AIM OF THE EXERCISE:
Once the line with "Screen dimensions: 670x512" is found in the entries below, repeat it and each following line exactly, up to and including the line with "Click the share arrow". Add no other lines.

※

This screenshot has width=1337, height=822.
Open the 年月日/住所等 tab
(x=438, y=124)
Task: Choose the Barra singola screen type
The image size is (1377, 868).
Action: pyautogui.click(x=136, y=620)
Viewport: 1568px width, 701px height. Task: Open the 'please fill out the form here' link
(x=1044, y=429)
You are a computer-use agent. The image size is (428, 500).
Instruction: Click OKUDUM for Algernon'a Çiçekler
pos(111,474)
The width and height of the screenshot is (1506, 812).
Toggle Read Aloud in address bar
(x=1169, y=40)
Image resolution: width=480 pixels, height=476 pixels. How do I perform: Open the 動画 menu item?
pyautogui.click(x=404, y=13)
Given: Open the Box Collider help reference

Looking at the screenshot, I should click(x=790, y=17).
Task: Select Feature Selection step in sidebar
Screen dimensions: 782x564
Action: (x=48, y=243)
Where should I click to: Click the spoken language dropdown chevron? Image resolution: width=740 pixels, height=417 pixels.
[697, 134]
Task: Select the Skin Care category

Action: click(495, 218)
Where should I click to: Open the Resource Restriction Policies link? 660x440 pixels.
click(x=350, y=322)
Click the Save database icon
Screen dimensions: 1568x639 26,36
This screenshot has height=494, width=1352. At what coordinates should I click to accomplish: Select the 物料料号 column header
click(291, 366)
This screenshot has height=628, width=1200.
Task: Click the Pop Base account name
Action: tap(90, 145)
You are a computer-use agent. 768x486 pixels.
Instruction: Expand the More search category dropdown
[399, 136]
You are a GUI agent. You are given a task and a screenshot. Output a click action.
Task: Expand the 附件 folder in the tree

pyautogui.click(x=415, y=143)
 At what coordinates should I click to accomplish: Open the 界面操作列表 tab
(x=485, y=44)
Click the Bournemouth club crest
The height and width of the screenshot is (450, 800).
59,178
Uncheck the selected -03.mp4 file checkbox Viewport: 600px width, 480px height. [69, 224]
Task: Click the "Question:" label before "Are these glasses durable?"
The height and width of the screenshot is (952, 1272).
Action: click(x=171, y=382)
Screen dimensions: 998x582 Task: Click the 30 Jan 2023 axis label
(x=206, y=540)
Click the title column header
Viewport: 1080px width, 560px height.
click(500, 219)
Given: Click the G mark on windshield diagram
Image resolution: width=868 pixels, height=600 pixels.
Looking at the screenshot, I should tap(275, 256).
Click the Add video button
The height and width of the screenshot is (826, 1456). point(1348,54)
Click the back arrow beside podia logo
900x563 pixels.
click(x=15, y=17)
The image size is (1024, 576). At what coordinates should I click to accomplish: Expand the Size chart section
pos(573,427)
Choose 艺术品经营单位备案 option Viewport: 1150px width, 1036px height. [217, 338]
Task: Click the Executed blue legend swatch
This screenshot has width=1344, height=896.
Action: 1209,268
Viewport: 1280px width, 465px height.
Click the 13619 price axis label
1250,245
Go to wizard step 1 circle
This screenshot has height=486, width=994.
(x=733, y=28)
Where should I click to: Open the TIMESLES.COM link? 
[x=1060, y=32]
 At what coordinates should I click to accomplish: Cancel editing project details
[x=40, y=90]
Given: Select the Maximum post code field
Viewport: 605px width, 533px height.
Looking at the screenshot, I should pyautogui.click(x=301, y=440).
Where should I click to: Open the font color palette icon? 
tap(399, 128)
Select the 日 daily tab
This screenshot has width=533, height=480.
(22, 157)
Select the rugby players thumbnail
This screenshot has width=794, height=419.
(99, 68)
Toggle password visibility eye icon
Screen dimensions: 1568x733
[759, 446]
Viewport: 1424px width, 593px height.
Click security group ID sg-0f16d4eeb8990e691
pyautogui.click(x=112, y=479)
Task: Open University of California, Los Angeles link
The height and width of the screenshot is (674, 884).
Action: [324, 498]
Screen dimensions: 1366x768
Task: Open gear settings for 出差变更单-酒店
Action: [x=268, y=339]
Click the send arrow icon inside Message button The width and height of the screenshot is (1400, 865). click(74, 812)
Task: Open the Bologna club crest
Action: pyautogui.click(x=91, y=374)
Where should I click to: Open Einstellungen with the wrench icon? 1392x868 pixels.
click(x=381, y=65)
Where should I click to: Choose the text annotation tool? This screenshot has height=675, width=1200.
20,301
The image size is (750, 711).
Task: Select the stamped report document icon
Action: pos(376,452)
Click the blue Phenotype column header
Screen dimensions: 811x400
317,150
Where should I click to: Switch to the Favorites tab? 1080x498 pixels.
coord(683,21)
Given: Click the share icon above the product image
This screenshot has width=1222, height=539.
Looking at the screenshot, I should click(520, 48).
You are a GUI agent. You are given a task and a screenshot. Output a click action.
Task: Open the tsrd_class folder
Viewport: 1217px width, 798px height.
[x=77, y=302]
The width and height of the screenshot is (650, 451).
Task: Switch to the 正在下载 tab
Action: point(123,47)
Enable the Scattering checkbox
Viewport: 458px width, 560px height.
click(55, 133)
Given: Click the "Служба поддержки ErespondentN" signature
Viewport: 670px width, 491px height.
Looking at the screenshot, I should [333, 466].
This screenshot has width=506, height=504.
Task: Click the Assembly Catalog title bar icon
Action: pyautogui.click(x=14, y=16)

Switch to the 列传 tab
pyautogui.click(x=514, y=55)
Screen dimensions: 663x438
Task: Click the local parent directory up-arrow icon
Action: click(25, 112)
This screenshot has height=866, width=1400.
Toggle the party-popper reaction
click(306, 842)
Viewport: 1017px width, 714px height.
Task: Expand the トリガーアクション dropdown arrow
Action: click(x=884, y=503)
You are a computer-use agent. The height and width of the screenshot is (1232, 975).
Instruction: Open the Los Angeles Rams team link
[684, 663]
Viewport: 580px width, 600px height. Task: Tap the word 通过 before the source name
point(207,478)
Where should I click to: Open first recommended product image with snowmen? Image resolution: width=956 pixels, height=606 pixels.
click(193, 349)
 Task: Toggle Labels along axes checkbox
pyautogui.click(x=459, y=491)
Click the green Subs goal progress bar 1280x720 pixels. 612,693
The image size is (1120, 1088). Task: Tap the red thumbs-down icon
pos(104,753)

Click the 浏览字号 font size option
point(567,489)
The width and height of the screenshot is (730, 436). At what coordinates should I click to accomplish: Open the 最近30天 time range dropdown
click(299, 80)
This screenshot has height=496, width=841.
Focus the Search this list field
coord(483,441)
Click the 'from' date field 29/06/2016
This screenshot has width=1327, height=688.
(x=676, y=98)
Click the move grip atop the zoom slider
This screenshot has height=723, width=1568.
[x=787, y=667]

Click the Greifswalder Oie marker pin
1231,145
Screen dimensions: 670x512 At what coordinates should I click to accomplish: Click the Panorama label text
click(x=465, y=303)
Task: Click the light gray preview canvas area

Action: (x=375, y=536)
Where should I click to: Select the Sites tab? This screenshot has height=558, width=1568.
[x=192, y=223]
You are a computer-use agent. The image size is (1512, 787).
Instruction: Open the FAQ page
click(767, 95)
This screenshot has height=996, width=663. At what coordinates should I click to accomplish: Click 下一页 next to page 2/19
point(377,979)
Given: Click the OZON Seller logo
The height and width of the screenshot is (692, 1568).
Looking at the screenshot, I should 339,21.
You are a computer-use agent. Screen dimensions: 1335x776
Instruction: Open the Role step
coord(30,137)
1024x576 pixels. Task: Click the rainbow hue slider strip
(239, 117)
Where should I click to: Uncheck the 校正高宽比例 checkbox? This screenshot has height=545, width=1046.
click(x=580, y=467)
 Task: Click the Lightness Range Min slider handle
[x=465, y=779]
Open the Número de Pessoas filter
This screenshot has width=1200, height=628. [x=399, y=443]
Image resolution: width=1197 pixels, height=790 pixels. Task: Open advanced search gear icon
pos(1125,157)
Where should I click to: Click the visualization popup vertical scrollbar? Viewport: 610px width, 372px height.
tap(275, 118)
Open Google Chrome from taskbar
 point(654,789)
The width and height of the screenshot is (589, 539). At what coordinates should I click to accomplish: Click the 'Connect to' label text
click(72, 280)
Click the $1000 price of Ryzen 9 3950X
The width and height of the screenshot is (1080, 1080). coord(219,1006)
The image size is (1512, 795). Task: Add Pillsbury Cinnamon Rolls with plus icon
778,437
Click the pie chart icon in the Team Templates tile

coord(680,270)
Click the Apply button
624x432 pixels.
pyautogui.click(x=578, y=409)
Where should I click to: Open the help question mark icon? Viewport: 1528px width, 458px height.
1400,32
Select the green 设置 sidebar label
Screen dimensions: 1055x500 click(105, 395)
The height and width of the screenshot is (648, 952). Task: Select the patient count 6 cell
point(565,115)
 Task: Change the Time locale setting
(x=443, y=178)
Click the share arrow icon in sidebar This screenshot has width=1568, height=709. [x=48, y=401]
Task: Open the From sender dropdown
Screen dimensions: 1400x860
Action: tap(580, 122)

※

WRITTEN RESPONSE:
Screen dimensions: 670x512 At what coordinates should I click to accomplish: Click the Panorama label text
click(x=465, y=303)
Task: Click the light gray preview canvas area

Action: (x=375, y=536)
Where should I click to: Select the Sites tab? This screenshot has height=558, width=1568.
[x=192, y=223]
You are a computer-use agent. The image size is (1512, 787).
Instruction: Open the FAQ page
click(767, 95)
This screenshot has height=996, width=663. At what coordinates should I click to accomplish: Click 下一页 next to page 2/19
point(377,979)
Given: Click the OZON Seller logo
The height and width of the screenshot is (692, 1568).
Looking at the screenshot, I should 339,21.
You are a computer-use agent. Screen dimensions: 1335x776
Instruction: Open the Role step
coord(30,137)
1024x576 pixels. Task: Click the rainbow hue slider strip
(239, 117)
Where should I click to: Uncheck the 校正高宽比例 checkbox? This screenshot has height=545, width=1046.
click(x=580, y=467)
 Task: Click the Lightness Range Min slider handle
[x=465, y=779]
Open the Número de Pessoas filter
This screenshot has width=1200, height=628. [x=399, y=443]
Image resolution: width=1197 pixels, height=790 pixels. Task: Open advanced search gear icon
pos(1125,157)
Where should I click to: Click the visualization popup vertical scrollbar? Viewport: 610px width, 372px height.
tap(275, 118)
Open Google Chrome from taskbar
 point(654,789)
The width and height of the screenshot is (589, 539). At what coordinates should I click to accomplish: Click the 'Connect to' label text
click(72, 280)
Click the $1000 price of Ryzen 9 3950X
The width and height of the screenshot is (1080, 1080). coord(219,1006)
The image size is (1512, 795). Task: Add Pillsbury Cinnamon Rolls with plus icon
778,437
Click the pie chart icon in the Team Templates tile

coord(680,270)
Click the Apply button
624x432 pixels.
pyautogui.click(x=578, y=409)
Where should I click to: Open the help question mark icon? Viewport: 1528px width, 458px height.
1400,32
Select the green 设置 sidebar label
Screen dimensions: 1055x500 click(105, 395)
The height and width of the screenshot is (648, 952). Task: Select the patient count 6 cell
point(565,115)
 Task: Change the Time locale setting
(x=443, y=178)
Click the share arrow icon in sidebar This screenshot has width=1568, height=709. [x=48, y=401]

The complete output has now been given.